In fact, it shouldn’t be.

Real innovation, creativity and 21st century practices occur when you release your idea and then your students make it better.  They work with it and through it, play with it and then the magic happens.  As an educator, you can see what worked and what didn’t work.  You can reflect, diagnose, re-think.  You can take that idea or lesson or curriculum and refresh it with what you’ve learned.  And then that original thought or idea takes on a new life and art begins.

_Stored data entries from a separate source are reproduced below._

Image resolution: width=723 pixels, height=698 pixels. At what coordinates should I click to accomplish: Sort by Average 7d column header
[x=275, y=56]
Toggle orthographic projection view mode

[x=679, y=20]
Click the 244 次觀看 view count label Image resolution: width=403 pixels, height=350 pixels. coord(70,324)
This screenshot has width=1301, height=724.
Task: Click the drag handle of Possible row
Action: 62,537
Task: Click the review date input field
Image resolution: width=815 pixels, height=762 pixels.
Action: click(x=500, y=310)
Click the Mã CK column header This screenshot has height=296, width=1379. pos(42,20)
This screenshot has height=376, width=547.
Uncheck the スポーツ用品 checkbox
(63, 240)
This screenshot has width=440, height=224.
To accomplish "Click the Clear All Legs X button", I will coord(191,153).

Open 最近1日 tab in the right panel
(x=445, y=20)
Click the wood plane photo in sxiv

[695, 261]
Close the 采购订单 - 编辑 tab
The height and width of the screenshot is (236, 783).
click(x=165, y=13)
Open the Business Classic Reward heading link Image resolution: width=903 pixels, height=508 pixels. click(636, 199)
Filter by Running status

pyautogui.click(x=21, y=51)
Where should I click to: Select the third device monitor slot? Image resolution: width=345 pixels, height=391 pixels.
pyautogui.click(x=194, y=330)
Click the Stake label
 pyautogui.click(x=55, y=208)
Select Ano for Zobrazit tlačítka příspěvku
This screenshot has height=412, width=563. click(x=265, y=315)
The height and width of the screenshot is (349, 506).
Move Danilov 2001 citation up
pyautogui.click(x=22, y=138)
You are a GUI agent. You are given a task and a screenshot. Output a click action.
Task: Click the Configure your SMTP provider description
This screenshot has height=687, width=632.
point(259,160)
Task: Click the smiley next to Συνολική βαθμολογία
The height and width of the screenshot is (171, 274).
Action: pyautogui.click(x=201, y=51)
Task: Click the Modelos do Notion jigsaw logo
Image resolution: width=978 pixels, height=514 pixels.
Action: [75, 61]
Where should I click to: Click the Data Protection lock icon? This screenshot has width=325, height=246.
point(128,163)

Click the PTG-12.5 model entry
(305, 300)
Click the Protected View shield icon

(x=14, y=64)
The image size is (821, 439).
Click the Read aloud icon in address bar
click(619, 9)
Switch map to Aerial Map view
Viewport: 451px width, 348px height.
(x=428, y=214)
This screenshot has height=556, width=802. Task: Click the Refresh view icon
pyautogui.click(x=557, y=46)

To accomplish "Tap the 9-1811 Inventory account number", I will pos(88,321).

Good teachers write good lessons and then they stop.  Great teachers write great lessons and they learn.  Innovative teachers write great lessons, give them up to their students, and constantly revise.  In every case, you have to have a ship date to deliver your ideas to the classroom and then decide which kind of teacher you want to be.  Too many times, I watch teachers or administrators have a thousand good ideas and then constantly tinker with them.  They don’t have an end date in mind in which to do anything with those ideas, so they are just sitting there, churning on a shelf in their heads.  What good is that?  Our students and fellow educators don’t expect perfection and if we wait around working on our ideas until they meet that standard, we won’t have anything to show for it.  Instead, it might be a better practice to set a ship date, work as hard as you can to get that idea ready for the date and then release it and breathe.  Watch what happens to it when it hits the world.  And then do it all over again until we come up with something the world has never seen.

What a model of innovation that would be in our classrooms, schools and districts.  And what better teacher to look to for that path than Steve Jobs?  In a world where we a pushing to understand innovation, we have a blueprint already laid out for us.  Let’s try building our teaching with that blueprint and setting a target for ourselves.  There’s no better time to start (and ship) than today!